* TASK STATEMENT
The expected output is the complete listing, copied word for word.

* GIVEN INFORMATION
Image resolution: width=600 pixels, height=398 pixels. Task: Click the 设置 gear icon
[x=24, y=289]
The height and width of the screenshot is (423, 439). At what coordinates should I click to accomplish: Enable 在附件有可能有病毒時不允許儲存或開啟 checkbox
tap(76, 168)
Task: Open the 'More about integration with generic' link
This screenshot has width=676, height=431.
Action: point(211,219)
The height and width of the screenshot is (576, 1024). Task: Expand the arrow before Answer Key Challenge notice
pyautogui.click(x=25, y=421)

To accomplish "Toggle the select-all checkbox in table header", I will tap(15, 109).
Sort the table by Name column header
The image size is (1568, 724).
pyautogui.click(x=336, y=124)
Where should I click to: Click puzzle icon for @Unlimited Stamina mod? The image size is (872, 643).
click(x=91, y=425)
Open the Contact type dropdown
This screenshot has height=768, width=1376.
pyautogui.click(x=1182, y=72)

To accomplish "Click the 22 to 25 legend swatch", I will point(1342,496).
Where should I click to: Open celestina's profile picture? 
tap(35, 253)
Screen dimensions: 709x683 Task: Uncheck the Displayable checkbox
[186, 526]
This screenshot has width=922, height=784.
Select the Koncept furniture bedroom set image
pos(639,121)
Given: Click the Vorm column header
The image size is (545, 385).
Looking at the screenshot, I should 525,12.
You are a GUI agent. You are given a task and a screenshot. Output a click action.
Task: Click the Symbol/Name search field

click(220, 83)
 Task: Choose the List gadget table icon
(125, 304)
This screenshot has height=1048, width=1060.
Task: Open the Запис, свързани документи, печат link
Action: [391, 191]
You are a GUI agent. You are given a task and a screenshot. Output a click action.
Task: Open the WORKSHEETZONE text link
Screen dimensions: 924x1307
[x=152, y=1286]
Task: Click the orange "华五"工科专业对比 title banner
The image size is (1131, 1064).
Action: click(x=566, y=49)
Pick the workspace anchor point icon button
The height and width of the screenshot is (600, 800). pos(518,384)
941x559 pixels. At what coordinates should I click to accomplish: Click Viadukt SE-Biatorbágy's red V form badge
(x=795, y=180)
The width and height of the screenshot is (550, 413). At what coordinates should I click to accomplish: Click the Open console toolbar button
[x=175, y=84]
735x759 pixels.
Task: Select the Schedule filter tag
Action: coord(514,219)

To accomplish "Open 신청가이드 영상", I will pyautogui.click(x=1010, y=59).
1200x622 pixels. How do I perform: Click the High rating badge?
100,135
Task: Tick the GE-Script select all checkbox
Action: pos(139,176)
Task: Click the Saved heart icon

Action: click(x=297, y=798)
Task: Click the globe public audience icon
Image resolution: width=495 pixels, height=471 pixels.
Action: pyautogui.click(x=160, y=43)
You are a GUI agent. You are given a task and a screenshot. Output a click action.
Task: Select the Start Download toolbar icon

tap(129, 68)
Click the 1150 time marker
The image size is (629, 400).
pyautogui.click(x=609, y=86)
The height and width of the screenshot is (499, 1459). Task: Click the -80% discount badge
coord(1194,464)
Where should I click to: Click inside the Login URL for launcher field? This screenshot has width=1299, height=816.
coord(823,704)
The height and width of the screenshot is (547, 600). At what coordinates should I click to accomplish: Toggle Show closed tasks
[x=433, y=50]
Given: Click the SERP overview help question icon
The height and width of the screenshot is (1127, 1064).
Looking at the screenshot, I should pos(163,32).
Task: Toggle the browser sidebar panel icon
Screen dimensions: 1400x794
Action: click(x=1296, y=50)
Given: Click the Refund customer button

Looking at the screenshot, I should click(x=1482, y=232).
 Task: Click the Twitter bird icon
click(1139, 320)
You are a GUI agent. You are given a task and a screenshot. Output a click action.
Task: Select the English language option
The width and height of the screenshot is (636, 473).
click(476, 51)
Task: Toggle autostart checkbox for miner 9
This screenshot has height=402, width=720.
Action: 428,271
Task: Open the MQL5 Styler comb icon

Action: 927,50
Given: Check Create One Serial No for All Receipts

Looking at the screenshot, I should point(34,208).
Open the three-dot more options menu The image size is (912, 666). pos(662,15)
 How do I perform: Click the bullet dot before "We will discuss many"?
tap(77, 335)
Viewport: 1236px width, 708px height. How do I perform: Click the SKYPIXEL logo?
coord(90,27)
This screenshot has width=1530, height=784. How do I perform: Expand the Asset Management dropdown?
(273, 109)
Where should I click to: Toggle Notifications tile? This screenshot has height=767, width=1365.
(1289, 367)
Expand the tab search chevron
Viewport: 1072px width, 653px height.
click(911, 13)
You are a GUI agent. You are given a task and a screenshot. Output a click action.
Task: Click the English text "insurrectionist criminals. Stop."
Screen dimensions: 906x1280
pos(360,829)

* SOLUTION BELOW
Image resolution: width=600 pixels, height=398 pixels. Task: Click the 设置 gear icon
[x=24, y=289]
The height and width of the screenshot is (423, 439). At what coordinates should I click to accomplish: Enable 在附件有可能有病毒時不允許儲存或開啟 checkbox
tap(76, 168)
Task: Open the 'More about integration with generic' link
This screenshot has width=676, height=431.
Action: point(211,219)
The height and width of the screenshot is (576, 1024). Task: Expand the arrow before Answer Key Challenge notice
pyautogui.click(x=25, y=421)

To accomplish "Toggle the select-all checkbox in table header", I will tap(15, 109).
Sort the table by Name column header
The image size is (1568, 724).
pyautogui.click(x=336, y=124)
Where should I click to: Click puzzle icon for @Unlimited Stamina mod? The image size is (872, 643).
click(x=91, y=425)
Open the Contact type dropdown
This screenshot has height=768, width=1376.
pyautogui.click(x=1182, y=72)

To accomplish "Click the 22 to 25 legend swatch", I will point(1342,496).
Where should I click to: Open celestina's profile picture? 
tap(35, 253)
Screen dimensions: 709x683 Task: Uncheck the Displayable checkbox
[186, 526]
This screenshot has width=922, height=784.
Select the Koncept furniture bedroom set image
pos(639,121)
Given: Click the Vorm column header
The image size is (545, 385).
Looking at the screenshot, I should 525,12.
You are a GUI agent. You are given a task and a screenshot. Output a click action.
Task: Click the Symbol/Name search field

click(220, 83)
 Task: Choose the List gadget table icon
(125, 304)
This screenshot has height=1048, width=1060.
Task: Open the Запис, свързани документи, печат link
Action: [391, 191]
You are a GUI agent. You are given a task and a screenshot. Output a click action.
Task: Open the WORKSHEETZONE text link
Screen dimensions: 924x1307
[x=152, y=1286]
Task: Click the orange "华五"工科专业对比 title banner
The image size is (1131, 1064).
Action: click(x=566, y=49)
Pick the workspace anchor point icon button
The height and width of the screenshot is (600, 800). pos(518,384)
941x559 pixels. At what coordinates should I click to accomplish: Click Viadukt SE-Biatorbágy's red V form badge
(x=795, y=180)
The width and height of the screenshot is (550, 413). At what coordinates should I click to accomplish: Click the Open console toolbar button
[x=175, y=84]
735x759 pixels.
Task: Select the Schedule filter tag
Action: coord(514,219)

To accomplish "Open 신청가이드 영상", I will pyautogui.click(x=1010, y=59).
1200x622 pixels. How do I perform: Click the High rating badge?
100,135
Task: Tick the GE-Script select all checkbox
Action: pos(139,176)
Task: Click the Saved heart icon

Action: click(x=297, y=798)
Task: Click the globe public audience icon
Image resolution: width=495 pixels, height=471 pixels.
Action: pyautogui.click(x=160, y=43)
You are a GUI agent. You are given a task and a screenshot. Output a click action.
Task: Select the Start Download toolbar icon

tap(129, 68)
Click the 1150 time marker
The image size is (629, 400).
pyautogui.click(x=609, y=86)
The height and width of the screenshot is (499, 1459). Task: Click the -80% discount badge
coord(1194,464)
Where should I click to: Click inside the Login URL for launcher field? This screenshot has width=1299, height=816.
coord(823,704)
The height and width of the screenshot is (547, 600). At what coordinates should I click to accomplish: Toggle Show closed tasks
[x=433, y=50]
Given: Click the SERP overview help question icon
The height and width of the screenshot is (1127, 1064).
Looking at the screenshot, I should pos(163,32).
Task: Toggle the browser sidebar panel icon
Screen dimensions: 1400x794
Action: click(x=1296, y=50)
Given: Click the Refund customer button

Looking at the screenshot, I should click(x=1482, y=232).
 Task: Click the Twitter bird icon
click(1139, 320)
You are a GUI agent. You are given a task and a screenshot. Output a click action.
Task: Select the English language option
The width and height of the screenshot is (636, 473).
click(476, 51)
Task: Toggle autostart checkbox for miner 9
This screenshot has height=402, width=720.
Action: 428,271
Task: Open the MQL5 Styler comb icon

Action: 927,50
Given: Check Create One Serial No for All Receipts

Looking at the screenshot, I should point(34,208).
Open the three-dot more options menu The image size is (912, 666). pos(662,15)
 How do I perform: Click the bullet dot before "We will discuss many"?
tap(77, 335)
Viewport: 1236px width, 708px height. How do I perform: Click the SKYPIXEL logo?
coord(90,27)
This screenshot has width=1530, height=784. How do I perform: Expand the Asset Management dropdown?
(273, 109)
Where should I click to: Toggle Notifications tile? This screenshot has height=767, width=1365.
(1289, 367)
Expand the tab search chevron
Viewport: 1072px width, 653px height.
click(911, 13)
You are a GUI agent. You are given a task and a screenshot. Output a click action.
Task: Click the English text "insurrectionist criminals. Stop."
Screen dimensions: 906x1280
pos(360,829)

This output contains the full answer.